Design notes
============

There are three main abstractions in the design of dedup:

  - The chunker interface
  - The snapshot layer
  - The block layer

The block layer
---------------

From the outside world, the block layer is just an abstraction for
dealing with variable length blocks.  All blocks are referenced with
their hash.

The block layer is arranged into a stack of layers.  From top to
bottom these are as follows:

  - Generic layer
  - The compression layer
  - The encryption layer
  - The storage layer

The generic layer is the one that client code interfaces with.  It is
the top level entrypoint to the block layer.  The generic layer
calculates the hash of the block and passes it down to the compression
layer.

The compression layer will prepend a compression descriptor to the
block and then compress the block using snappy or lz4.  It is possible
to disable compression in which case a special descriptor is prepended
and the data is passed uncompressed to the encryption layer.

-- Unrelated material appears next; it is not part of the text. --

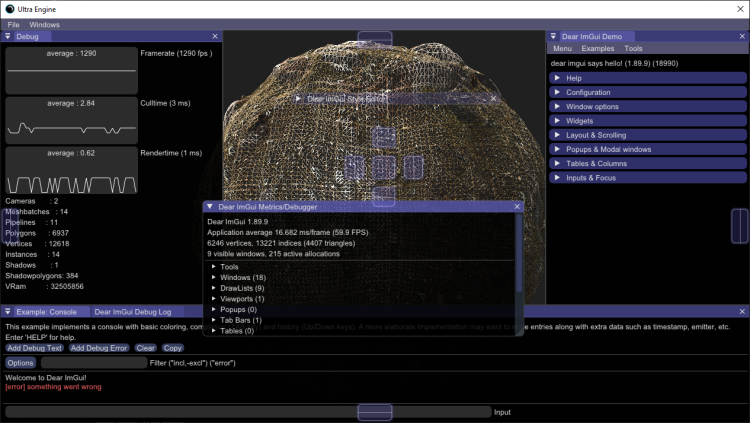Click the Example: Console window menu arrow
750x423 pixels.
pyautogui.click(x=8, y=312)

The encryption layer will prepend an encryption descriptor to the
block and then encrypt/authenticate the block using XChaCha20 and
Poly1305.  It is possible to disable encryption in which case it acts
as a bypass with a special type of encryption descriptor.  The block
is then passed to the storage layer.

The storage layer will prepend a storage descriptor and append the
descriptor and the data to a single backing file.

The snapshot layer
------------------

The snapshot abstraction is currently very simplistic.  A snapshot is
a file under $repo/archive/<name>.  The contents of the file are the
block hashes of the data stored in the snapshot.

The chunker interface
---------------------

The chunker issues variable length blocks.  The minimum block size is
512KB, the maximum block size is 8MB and the average block size is
2MB.  These configuration parameters can be modified by editing
config.h but it can be tricky to tune it properly.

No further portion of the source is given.